Image: Giorgio Perottino / Stringer / Getty Images

Detroit techno pioneer Jeff Mills shares his thoughts on how improvisation can open up more possibilities for electronic music and advises those who are making electronic music to “just just go into your studio, pick one machine and try to do something with it that you’ve not done before.”

In a new interview with MusicRadar, the DJ discusses his experience with improv while performing the album Counter Active with keyboardist Jean-Phi Dary at the recent Montreux Jazz Festival, explaining, “Working with Jean-Phi reinforced the view I have that electronic music stays pretty idle and doesn’t move forward in a certain direction because we haven’t discovered a way to improvise with instruments.”

“We typically program everything, press start, everything plays and then we choose what we want to hear before we mix it and there you have the composition. In electronic music, the solo doesn’t exist.”
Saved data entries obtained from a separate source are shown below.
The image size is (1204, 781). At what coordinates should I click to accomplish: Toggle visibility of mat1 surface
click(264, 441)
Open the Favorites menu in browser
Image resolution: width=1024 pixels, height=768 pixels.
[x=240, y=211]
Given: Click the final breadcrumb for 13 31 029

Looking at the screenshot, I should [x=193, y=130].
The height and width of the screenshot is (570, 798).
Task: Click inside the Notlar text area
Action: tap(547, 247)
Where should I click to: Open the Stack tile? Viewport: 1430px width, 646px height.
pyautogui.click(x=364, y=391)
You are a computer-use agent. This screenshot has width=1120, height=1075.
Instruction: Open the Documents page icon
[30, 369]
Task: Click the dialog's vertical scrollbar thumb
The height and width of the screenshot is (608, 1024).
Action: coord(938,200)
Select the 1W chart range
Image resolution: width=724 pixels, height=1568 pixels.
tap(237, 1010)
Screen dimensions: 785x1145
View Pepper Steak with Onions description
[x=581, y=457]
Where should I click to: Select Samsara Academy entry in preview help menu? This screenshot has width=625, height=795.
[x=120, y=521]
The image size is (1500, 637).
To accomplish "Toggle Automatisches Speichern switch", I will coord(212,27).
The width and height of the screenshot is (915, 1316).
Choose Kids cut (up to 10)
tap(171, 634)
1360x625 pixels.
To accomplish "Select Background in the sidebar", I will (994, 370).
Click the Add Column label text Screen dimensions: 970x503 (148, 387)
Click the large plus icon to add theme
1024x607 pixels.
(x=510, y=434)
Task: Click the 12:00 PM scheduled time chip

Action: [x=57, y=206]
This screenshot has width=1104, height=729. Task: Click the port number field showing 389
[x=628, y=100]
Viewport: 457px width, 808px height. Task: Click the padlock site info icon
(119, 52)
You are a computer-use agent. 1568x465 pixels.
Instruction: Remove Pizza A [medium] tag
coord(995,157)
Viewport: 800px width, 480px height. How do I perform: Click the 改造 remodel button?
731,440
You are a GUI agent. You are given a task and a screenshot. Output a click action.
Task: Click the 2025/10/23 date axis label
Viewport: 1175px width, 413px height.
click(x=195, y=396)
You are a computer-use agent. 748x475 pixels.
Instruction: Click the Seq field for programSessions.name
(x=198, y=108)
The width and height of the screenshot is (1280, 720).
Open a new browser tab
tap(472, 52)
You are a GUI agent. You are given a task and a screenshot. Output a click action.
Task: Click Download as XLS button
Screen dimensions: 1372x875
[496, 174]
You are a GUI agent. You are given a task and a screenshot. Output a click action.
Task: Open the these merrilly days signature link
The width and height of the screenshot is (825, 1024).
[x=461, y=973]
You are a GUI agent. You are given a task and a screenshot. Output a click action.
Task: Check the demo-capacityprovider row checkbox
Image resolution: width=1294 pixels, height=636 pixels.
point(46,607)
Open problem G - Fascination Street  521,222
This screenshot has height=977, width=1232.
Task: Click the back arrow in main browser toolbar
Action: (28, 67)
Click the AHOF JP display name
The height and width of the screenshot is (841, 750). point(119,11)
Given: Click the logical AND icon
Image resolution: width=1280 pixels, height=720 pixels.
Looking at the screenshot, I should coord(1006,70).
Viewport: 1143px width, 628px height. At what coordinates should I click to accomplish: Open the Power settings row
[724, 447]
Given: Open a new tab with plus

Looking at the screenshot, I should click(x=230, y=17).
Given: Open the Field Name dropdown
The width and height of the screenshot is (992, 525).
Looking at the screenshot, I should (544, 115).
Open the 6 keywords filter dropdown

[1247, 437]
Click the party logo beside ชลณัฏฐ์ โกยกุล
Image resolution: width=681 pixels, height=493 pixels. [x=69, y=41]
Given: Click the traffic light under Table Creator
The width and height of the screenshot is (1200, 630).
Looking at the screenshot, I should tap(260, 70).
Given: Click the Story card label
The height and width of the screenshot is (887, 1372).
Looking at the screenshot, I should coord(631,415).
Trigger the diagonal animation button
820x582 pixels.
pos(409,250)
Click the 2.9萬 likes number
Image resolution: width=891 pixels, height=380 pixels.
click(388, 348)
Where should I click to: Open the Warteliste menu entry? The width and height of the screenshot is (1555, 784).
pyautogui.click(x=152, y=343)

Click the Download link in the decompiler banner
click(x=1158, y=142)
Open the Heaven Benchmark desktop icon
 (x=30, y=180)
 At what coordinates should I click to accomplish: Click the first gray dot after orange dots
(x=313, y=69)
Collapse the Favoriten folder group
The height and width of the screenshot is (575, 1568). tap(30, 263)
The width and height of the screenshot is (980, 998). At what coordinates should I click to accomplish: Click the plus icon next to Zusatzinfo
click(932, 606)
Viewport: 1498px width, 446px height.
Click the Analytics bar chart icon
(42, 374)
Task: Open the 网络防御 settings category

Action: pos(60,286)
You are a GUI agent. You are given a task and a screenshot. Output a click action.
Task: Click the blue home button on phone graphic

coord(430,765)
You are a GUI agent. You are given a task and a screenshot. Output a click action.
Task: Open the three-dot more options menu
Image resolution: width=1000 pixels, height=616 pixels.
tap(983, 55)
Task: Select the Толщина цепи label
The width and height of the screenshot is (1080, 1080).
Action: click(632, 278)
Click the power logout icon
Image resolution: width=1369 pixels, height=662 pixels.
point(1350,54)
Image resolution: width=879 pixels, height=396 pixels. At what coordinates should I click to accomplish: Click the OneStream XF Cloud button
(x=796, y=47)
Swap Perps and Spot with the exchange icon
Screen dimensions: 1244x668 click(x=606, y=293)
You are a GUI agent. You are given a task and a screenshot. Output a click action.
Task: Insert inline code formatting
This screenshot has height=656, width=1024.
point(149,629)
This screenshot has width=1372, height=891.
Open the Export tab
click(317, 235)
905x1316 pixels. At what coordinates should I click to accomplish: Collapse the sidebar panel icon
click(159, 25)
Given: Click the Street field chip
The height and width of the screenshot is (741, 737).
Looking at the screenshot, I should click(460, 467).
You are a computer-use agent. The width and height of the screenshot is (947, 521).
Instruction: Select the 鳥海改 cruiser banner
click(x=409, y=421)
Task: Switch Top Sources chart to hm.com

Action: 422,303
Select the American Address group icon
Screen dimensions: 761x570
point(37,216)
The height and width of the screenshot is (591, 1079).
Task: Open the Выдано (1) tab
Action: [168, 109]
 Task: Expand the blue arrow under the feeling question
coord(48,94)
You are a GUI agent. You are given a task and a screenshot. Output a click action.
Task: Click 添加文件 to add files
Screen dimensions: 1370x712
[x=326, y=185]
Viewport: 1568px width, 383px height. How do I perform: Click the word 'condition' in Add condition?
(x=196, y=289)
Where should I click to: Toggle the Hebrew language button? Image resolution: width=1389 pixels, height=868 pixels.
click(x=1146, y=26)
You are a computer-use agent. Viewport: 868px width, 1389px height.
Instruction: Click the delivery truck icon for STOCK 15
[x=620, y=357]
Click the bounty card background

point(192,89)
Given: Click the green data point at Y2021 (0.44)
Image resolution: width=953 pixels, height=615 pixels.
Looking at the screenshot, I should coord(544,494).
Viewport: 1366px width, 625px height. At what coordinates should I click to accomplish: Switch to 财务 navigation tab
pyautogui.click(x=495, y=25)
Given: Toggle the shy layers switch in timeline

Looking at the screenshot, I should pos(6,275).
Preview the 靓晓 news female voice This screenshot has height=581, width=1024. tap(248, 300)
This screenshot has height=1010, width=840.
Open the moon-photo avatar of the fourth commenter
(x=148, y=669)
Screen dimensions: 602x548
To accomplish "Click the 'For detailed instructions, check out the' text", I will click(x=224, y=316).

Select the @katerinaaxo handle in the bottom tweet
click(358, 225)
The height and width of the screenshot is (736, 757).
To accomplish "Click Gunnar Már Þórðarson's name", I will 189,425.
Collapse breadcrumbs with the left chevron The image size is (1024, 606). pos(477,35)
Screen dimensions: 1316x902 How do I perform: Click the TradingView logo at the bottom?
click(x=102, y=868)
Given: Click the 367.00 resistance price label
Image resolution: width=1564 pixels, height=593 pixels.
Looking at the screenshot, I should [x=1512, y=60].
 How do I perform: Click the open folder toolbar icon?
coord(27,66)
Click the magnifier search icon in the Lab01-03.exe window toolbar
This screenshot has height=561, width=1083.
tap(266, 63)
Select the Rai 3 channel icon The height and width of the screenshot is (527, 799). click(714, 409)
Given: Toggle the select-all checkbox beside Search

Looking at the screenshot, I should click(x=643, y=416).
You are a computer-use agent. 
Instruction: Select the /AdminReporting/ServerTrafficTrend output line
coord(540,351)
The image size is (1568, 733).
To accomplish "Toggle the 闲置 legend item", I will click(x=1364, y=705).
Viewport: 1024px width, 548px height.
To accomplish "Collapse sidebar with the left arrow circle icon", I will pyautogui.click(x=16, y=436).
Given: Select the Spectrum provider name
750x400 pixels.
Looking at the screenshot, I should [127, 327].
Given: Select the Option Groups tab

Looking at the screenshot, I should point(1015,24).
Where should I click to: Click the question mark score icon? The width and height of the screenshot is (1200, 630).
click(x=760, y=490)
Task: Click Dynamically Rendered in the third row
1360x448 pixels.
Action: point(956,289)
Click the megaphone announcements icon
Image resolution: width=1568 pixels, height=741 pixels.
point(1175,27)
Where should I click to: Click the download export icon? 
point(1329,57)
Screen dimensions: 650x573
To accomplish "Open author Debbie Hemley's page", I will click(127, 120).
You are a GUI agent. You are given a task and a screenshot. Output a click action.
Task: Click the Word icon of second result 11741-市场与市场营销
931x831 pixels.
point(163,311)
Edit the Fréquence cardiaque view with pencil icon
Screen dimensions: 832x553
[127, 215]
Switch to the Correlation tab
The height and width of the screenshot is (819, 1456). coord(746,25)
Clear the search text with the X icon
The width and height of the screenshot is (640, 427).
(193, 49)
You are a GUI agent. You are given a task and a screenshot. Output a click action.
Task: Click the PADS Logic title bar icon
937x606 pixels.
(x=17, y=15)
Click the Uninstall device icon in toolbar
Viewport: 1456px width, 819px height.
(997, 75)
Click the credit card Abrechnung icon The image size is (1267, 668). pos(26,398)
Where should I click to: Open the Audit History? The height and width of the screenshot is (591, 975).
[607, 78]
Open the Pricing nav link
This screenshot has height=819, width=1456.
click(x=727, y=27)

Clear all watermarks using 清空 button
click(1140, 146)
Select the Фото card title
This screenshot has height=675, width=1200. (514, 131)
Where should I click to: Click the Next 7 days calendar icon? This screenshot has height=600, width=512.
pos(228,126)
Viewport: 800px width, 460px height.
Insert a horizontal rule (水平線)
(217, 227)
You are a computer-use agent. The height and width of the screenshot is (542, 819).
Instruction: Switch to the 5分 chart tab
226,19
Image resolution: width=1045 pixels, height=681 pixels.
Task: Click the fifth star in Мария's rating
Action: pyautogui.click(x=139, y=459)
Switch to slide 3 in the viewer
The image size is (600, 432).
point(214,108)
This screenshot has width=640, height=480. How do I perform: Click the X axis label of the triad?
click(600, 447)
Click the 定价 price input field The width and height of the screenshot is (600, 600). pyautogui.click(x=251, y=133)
He shares that playing with Dary made him realise “how free you can be when you play how you feel” and says that “that’s what’s missing from electronic music because it’s too pre-planned. Nothing happens in the moment other than muting or unmuting, but if we can find ways to improvise and solo we can have deeper conversations with other genres of music and speak to rock and jazz musicians.”

Mills admits that while improvisation can be intimidating, a good number of his musical discoveries have also come from there: “It’s frightening, yes, and that’s always the case. You also have this feeling of ‘I could have, I should have and I wish I did’. That’s something you have to live with and I don’t think I’ve ever told anyone this, but when I’m playing the drum machine I’m always discovering new things but they go by so quickly that the audience never really detects it.”

“When I listen back [on the live recording], I realise that I tend to do certain things not because the machine is making me do them but because I do it naturally… Then I find myself trying to replicate that when I’m programming the machine because I did it live and want to recreate it.”

“I’d advise anyone who makes electronic music to just go into your studio, pick one machine and try to do something with it that you’ve not done before. Try to make it do something different. No one has to know what you did, but see where that leads,” he concludes.